On this day in 1899 the novelist Vladimir Nabokov was born.
After an idyllic childhood in a leading St Petersburg family, Nabokov’s world was upended by the revolution in 1917. From then on the family moved through Europe staying in Germany, Britain, Czechoslovakia and France before fleeing to the USA when Hitler arrived.
A man of many interests – he liked chess, tennis, boxing and collecting butterflies, Nabokov was brought up trilingual (Russian, French and English). On the other hand, he never learned to drive a car or lived in a house of his own and spent the last sixteen years of his life living with his family at the Montreux Palace Hotel, Switzerland.
His writings, in all three languages, show a fascination with words and language skills. He wrote books on butterflies and chess as well as novels. His most famous work is undoubtedly Lolita, the story of a grown man’s highly unsuitable obsession with a twelve-year-old girl, which he somehow manages to make into a witty and entertaining narrative. It has been said that his pursuit of the girl is an allegory for his quest for a very rare butterfly.

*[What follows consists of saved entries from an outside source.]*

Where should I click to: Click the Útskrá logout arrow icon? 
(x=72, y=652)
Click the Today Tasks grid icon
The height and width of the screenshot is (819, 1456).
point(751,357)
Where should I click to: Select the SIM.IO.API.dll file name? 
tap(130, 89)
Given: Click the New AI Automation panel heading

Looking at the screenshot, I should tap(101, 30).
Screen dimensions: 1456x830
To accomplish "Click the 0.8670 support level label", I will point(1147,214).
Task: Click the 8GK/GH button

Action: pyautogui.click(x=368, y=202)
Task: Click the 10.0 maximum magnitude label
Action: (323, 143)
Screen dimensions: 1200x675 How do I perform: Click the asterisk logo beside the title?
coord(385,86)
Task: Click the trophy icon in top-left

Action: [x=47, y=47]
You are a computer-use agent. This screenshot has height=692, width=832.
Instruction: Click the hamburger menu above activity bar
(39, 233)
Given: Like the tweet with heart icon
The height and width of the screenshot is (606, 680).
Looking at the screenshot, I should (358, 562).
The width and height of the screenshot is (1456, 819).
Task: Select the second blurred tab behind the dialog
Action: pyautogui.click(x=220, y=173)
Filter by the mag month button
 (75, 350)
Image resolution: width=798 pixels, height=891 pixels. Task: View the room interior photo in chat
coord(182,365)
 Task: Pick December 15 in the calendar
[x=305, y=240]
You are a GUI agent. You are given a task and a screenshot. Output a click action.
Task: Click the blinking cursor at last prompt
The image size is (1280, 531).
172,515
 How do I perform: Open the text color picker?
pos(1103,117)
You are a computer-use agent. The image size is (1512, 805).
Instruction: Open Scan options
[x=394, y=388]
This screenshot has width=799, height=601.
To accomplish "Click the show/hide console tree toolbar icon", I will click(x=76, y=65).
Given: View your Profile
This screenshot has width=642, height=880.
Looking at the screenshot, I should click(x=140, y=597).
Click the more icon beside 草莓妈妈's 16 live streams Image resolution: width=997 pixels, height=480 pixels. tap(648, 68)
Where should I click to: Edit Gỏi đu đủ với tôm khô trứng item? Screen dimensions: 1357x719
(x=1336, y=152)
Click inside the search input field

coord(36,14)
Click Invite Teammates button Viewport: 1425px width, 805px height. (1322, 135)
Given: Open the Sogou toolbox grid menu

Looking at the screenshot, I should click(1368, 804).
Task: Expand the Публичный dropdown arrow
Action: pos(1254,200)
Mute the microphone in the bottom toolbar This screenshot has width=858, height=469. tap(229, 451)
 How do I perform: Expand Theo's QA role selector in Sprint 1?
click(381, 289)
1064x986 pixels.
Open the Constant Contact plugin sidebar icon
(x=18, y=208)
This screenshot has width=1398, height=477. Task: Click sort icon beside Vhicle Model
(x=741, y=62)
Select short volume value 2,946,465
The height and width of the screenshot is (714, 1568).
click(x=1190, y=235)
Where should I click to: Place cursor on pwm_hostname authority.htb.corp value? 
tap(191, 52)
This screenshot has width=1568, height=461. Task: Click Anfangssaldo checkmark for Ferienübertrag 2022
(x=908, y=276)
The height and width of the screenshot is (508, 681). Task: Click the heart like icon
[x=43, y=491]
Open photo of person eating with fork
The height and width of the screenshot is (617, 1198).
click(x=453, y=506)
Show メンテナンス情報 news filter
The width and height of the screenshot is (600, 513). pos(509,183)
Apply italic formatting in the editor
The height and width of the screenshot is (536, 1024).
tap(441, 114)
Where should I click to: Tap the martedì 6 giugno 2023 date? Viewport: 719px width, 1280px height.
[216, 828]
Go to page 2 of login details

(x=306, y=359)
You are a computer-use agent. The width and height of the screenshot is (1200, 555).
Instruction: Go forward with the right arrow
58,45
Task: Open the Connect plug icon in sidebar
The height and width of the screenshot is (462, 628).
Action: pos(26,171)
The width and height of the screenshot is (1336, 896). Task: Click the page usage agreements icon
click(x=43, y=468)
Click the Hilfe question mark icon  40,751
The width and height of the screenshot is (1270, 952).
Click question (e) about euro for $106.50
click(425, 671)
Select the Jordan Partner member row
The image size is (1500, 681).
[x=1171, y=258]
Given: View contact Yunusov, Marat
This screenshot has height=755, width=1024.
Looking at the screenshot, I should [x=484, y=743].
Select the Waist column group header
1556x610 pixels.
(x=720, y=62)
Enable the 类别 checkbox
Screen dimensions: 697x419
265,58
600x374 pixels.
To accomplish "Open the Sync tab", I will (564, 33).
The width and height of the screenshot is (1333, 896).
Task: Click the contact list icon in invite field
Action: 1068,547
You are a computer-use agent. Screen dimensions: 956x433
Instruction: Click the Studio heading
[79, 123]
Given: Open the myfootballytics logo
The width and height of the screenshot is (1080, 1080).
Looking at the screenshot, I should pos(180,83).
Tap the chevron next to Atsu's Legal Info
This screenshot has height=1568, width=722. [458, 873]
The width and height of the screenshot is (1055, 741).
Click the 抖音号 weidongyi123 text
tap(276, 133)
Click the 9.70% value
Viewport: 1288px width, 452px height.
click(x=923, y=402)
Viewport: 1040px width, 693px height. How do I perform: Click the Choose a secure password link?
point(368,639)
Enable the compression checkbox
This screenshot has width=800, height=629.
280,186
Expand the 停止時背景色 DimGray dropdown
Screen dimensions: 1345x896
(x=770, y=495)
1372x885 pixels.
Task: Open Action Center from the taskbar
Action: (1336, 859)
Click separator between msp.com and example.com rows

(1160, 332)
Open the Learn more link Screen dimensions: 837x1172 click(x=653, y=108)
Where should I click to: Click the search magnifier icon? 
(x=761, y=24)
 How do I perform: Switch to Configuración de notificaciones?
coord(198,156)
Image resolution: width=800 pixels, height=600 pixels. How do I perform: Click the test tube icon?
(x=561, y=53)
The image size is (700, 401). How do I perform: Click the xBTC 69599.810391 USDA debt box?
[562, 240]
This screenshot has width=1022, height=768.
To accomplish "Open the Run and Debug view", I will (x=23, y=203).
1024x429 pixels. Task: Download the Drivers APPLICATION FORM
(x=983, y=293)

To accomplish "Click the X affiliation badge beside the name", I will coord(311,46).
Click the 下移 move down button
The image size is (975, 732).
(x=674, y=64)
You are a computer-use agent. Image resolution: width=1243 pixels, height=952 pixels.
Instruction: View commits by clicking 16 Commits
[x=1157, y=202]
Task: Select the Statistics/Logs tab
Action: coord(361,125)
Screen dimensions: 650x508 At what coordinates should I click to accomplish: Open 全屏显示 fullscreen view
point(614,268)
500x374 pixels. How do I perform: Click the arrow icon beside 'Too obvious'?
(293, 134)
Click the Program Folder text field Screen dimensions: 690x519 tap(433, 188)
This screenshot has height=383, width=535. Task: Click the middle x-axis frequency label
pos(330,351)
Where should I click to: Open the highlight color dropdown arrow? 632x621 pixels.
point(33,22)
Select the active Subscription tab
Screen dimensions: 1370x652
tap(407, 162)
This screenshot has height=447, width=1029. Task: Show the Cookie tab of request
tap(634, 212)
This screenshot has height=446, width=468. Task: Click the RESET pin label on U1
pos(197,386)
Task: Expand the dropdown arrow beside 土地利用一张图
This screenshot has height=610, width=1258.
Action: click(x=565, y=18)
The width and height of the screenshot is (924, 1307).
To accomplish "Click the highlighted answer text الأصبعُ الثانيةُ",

Here is a poem by Heinrich Heine, translated by Charles Godfrey Leland, in 1855:
“The butterfly long loved the beautiful rose,
And flirted around all day;
While round him in turn with her golden caress,
Soft fluttered the sun’s warm ray….
I know not with whom the rose was in love,
But I know that I loved them all.
The butterfly, rose, and the sun’s bright ray,
The star and the bird’s sweet call.”
Today I will be grateful that I can identify with others; I will listen to their experiences and I will share my own.